• Projects
  • MnogoSearch optimization example
 
17. 3. 2011

MnogoSearch optimization example

To install mnoGoSearch follow the instruction provided by the mnoGoSearch T3 plugin. Here are quick notes for the Debian systems and MySQL database.

  1. Put the source files in your favorite location. I usually use /usr/local/src.
  2. In configure.in find following line and replace 1 with 0
    A=:C_DEFINE([HAVE_PGSQL], [1], [Define if you want to use PostgreSQL])
  3. ./configure --prefix=/opt/mnogosearch --disable-mp3 --disable-news --without-debug --with-pgsql=no --with-freetds=no --with-oracle8=no --with-oracle8i=no --with-iodbc=no --with-unixODBC=no --with-db2=no --with-solid=no --with-openlink=no --with-easysoft=no --with-sapdb=no --with-ibase=no --with-ctlib=no --with-zlib --with-mysql --disable-syslog
    (Attention!
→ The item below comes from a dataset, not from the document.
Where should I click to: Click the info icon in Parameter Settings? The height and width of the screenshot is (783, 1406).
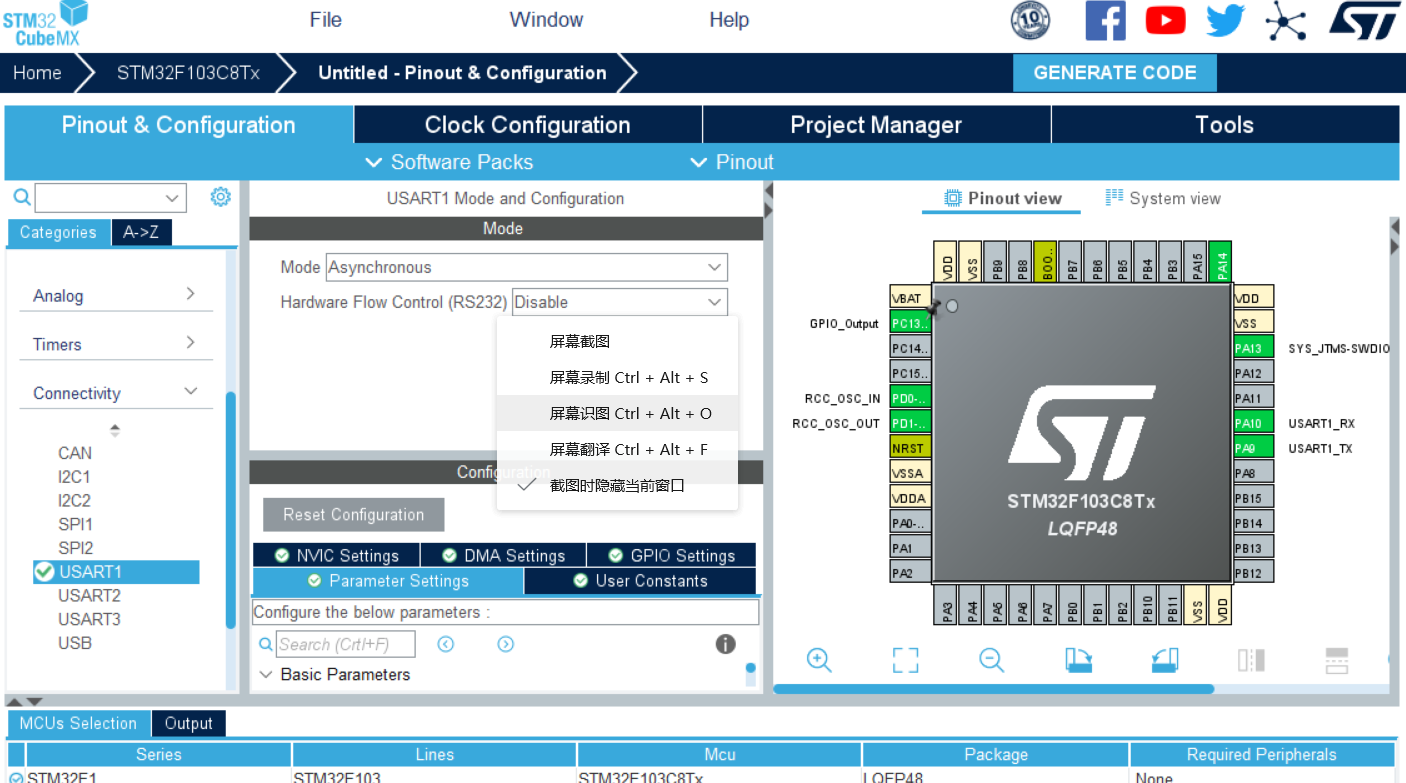click(x=725, y=644)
You have to install all required development packages, e.g. php5-dev, 
    libmysqlclient15-dev,.. Inspect the results of configure.)
  4. Open file include/udm_autoconf.h and change it like this:
    /* #undef HAVE_PGSQL */ v
    #undef HAVE_PGSQL
  5. make
  6. I prefer to use checkinstall. You can choose packet name mnogosearch, since native Debian packages have different names. You can also run plain "make install".
    checkinstall make install
  7. cd php
  8. phpize
  9. ./configure --with-mnogosearch=/opt/mnogosearch
  10. Open php_mnogo.c and put
    #undef HAVE_PGSQL
    after the line
    #include "php.h"
  11. checkinstall make install 
    For the name of the package you could use mnogosearch-php
  12. Install package php5-cliv
  13. In used php.ini, e.g, /etc/php5/apache2/php.ini add
    extension=mnogosearch.so
  14. Restart apache2
  15. Check in mnogoSearch module is loaded: 
    echo "<?phpinfo();?>" | php | grep -i mnogosearch
    (Attention! CLI uses /etc/php5/cli/php.ini)
    Search for, "mnoGoSearch Support => enabled"
  16. Create /etc/cron.d/mnogosearch with following content:
    # /etc/cron.d/mnogosearch: crontab fragment for mnogosearch T3 extension
    # m h dom mon dow       user  command
    0 3 * * * www-data /usr/bin/php5 -q /var/www/www.example.org/data/typo3/cli_dispatch.phpsh mnogosearch -w -n &>/dev/null
    (Attention! If you run PHP code under different username, you should replace www-data) 
  17. Add BE user _cli_mnogosearch
  18. Create MySQL database and user that should be used to access it
  19. cd  /opt/mnogosearch/etc
  20. cp indexer.conf-dist indexer.conf
  21. Change following line:
    DBAddr mysql://mnogosearch:YourPassword@localhost:3306/mnogosearch/?dbmode=blob
    (Attention! In given example, database and user are both named mnogosearch) 
  22. Create tables:
    /opt/mnogosearch/sbin/indexer -Ecreate
  23. Install T3 plugin
  24. Create /root_of_your_webpage/robots.txt with following content:
    User-agent: *
    Disallow: /fileadmin
    Disallow: /typo3
    Allow: /

Setup

Please refer to the user manual of the T3 mnogoSearch plugin for detailed instructions. This is our basic setup:

Configuration type Indexing path Indexing method
Server www.example.org/typo3/ Disallow
Server www.example.org/projects/ Allow
Server www.example.org/science/ Allow

First run

Run the indexing and time the execution:

time /usr/bin/php5 -q /var/www/www.example.org/typo3/cli_dispatch.phpsh mnogosearch -n

You can follow the indexing proces in the access log of your web server, e.g:

tail -f /var/log/apache2/www.example.org-access.log

Check the statistics:

/opt/mnogosearch/sbin/indexer -S

During the setup and multiple test runs you might want to clear the index table, use:

/usr/bin/php5 -q /var/www/www.example.org/typo3/cli_dispatch.phpsh mnogosearch -x -Cw

If you want to reindex even documents that have not expired, use:

time /usr/bin/php5 -q /var/www/www.example.org/typo3/cli_dispatch.phpsh mnogosearch -n -x -a

Plugin documantation describes following parameters:

Parameter Description
-c Only check and create database if necessary. Do not reindex.
-d Display generated indexer configuration and exit.
-n Force reindexing of new URLs (normally should be set).
-p pid Process indexing configuration only from this pid.
-w Create statistic for misspelled words. Useful only if Ispell dictionaries are included to mnoGoSearch configuration (see mnoGoSearch documentation).
--dry-run Show what will be done (not applicable to -d and -E).
-h, --help, -? Display this help message.
-x Pass the argument to mnoGoSearch indexer.
-v level Be verbose. Level is 0-5. Default is 0 (complete silence).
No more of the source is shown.